The first big film about . . . Dec. 6, 1989

‘Polytechnique,’ shot in both French and English, opens across the country on Feb. 6

The first big film about . . . Dec. 6, 1989

It remains Quebec’s definitive tragedy, a day marked both by unspeakable carnage and the all-consuming hate of the man who begat it. Quebec society turned inward on itself in an attempt to explain it away: it was the fault of its gun laws, its passivism, its misogyny. Men were to blame, because they were inherently violent; feminists were faulted for stigmatizing and emasculating a generation of men. Misery became a vacuum filled by the musings of academics, pressure groups, pundits and journalists. Scattershot theories abound: a few years ago, a Globe and Mail columnist blamed Bill 101.

We know, or pretend to know, why it is that on Dec. 6, 1989, Marc Lépine entered the Université de Montréal’s École Polytechnique and murdered 14 women before taking his own life. Few, though, know exactly how he did it. It is this question, thorny as it is, that filmmaker Denis Villeneuve attempts to answer in Polytechnique, the first major film to deal with what happened on that snowy, wretched day nearly 20 years ago. Filmed simultaneously in English and French, it will open across the country on Feb. 6.

The characters of Polytechnique are composites based on the women and men who died or survived on Dec. 6. It stars Karine Vanasse as Valérie, an aspiring engineer who, like her classmates, is locked in the sleepless melodrama of winter exams. Engineering is largely the domain of men, and there is a flash of institutionalized prejudice–she earns an internship only after saying she doesn’t plan on getting pregnant. Still, like her classmate Jean-François, Valérie is otherwise too distracted by her studies to pay much attention to gender politics.

It takes the demented world view of an assassin, who spits out the word “feminist” from behind his automatic weapon like it’s a curse, for her to realize what is happening. When one of the shooter’s victims says, “we aren’t feminists,” it sounds as much like the truth as a defence mechanism. “You simply don’t ask yourself if you’re a feminist anymore,” says Vanasse. “Until then, we had the luxury of not having to call ourselves feminists. One of the women who was there told me that it was the first time in her life that she had to confront her femininity head on.”
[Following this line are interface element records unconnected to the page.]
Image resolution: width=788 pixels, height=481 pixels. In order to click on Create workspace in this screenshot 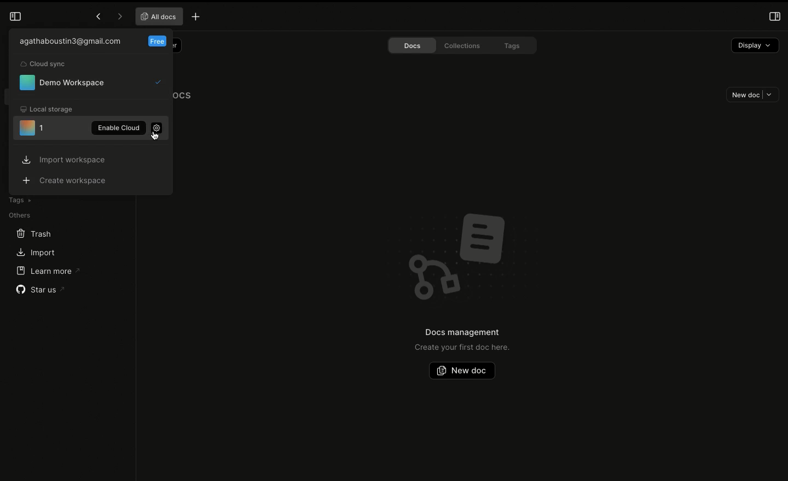, I will do `click(68, 181)`.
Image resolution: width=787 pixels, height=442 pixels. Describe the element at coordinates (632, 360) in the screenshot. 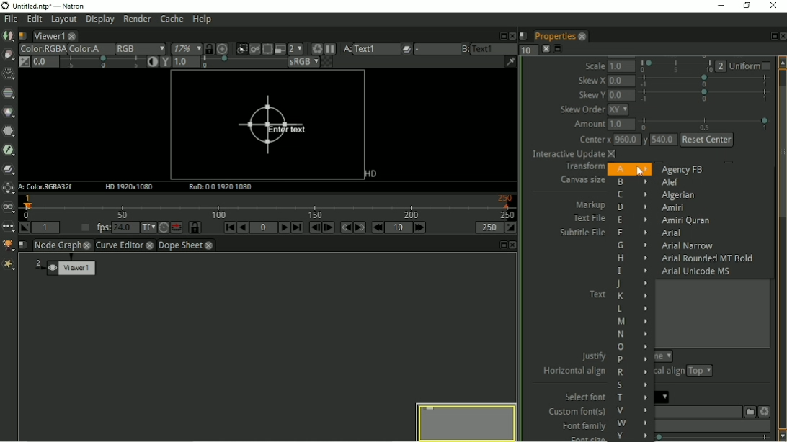

I see `P` at that location.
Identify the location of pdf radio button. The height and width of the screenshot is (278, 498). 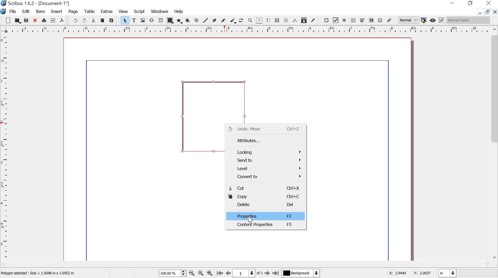
(345, 21).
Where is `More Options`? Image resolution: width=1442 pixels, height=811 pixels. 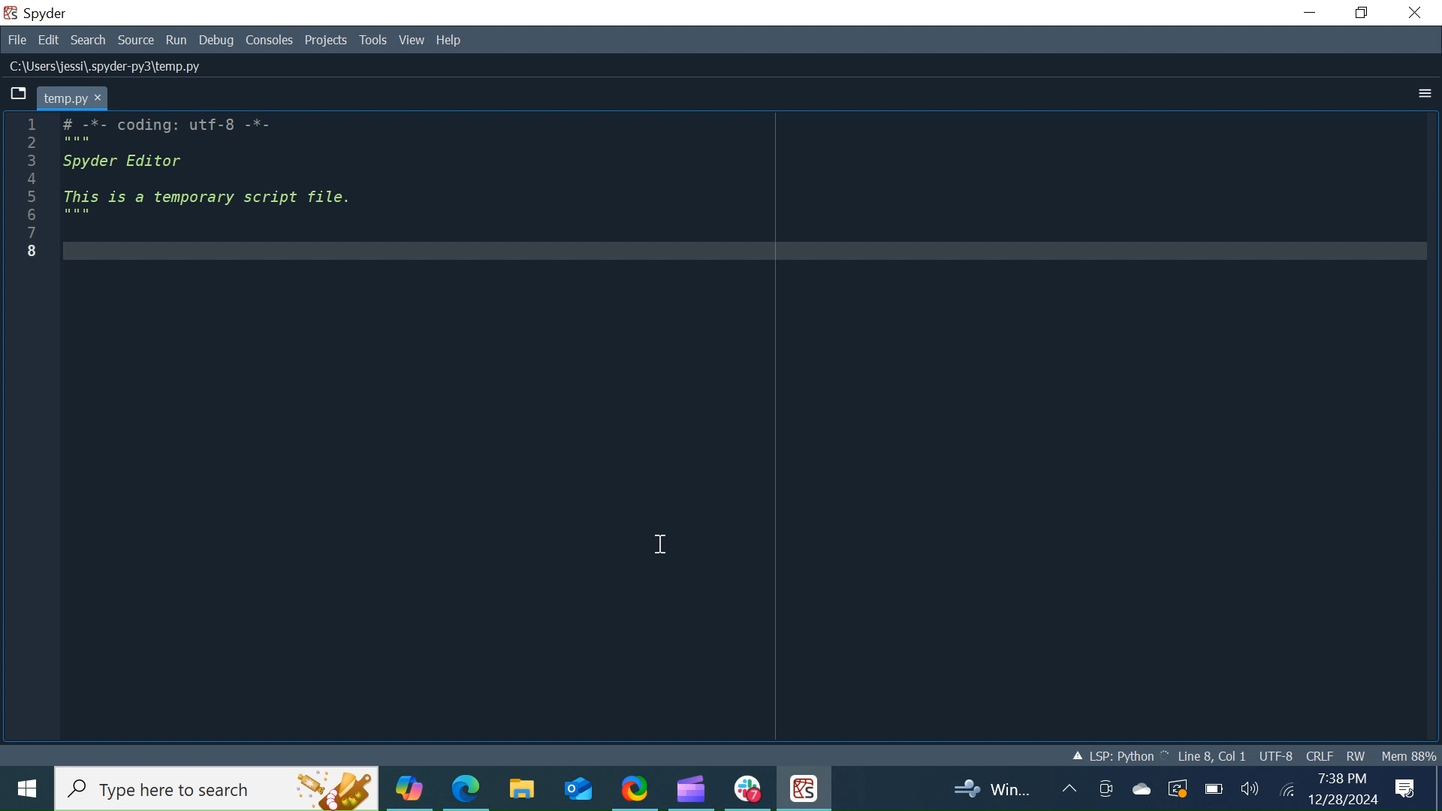
More Options is located at coordinates (1424, 93).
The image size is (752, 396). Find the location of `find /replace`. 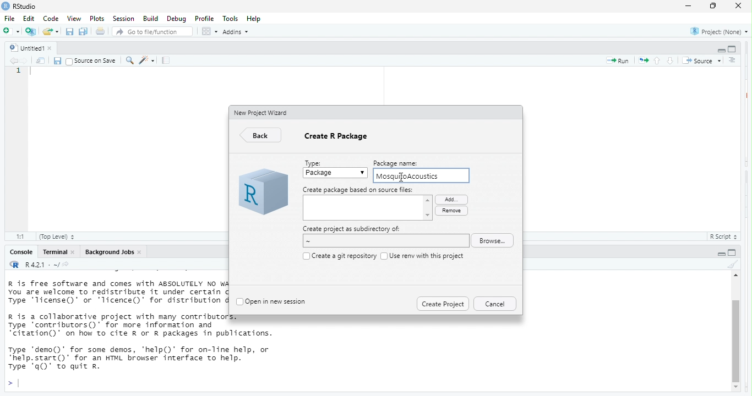

find /replace is located at coordinates (129, 61).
Vanasse, who co-produced the film, has wanted to commit the event to celluloid since she was 18; she was instrumental in recruiting Villeneuve, director of the well-regarded Maëlstrom and Next Floor. A full-blown Quebec vedette, Vanasse says she doesn’t know why she was so compelled by the subject. “Part of it was, I was listening to [radio and television host] Marie-France Bazzo on the anniversary, and she said how strange it was that no one had done a real piece of art on what happened.”

Visually, Polytechnique doesn’t treat its subjects nicely. Shot in black and white, it has a washed-out quality that makes Montreal seem ashen and filthy; even fresh snow looks as if it fell from the tip of a lit cigarette. L’École Polytechnique, which must be one of the ugliest buildings ever conceived, might as well be some Duplessis-era sanatorium, all painted brick and humming fluorescent lights.
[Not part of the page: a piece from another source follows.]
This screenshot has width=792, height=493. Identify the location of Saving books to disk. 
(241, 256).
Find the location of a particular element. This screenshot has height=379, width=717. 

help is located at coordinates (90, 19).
The inevitable brutality is understated and, though everyone knows it’s coming, jarringly sudden. At one moment a female student is photocopying notes; the next she is wandering around aimlessly, deaf from the gunshot wound to the side of her face. The film makes no attempt at dissecting the shooter, played by Maxim Gaudette, beyond his hatred for women; there are no answers in Polytechnique, only consequences. “You can’t explain Marc Lépine,” Vanasse says. “You can have theories, but it’s only through his actions and his evident sense of isolation that we can understand him.”
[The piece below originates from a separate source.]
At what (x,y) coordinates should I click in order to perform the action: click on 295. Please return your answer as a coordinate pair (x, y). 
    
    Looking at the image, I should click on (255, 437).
The film also takes pains to acknowledge Lépine’s lesser-known victims: those who lived to grieve what they saw. After failing to save the life of one female student, Jean-François kills himself, unable to cope with the thoughts in his head. This is a nod to Sarto Blais, a Polytechnique student who hung himself several months after the tragedy. His parents followed suit.

Vanasse, who consulted most of the victims’ families before and during production, says she is prepared for the inevitable charges of exploitation during the promotion of the film. Canada is not America; grief isn’t so easily projected onto the screen. “I’m not sure why we wait,” she says. “It was our first mass shooting. Maybe it’s a question of guilt.”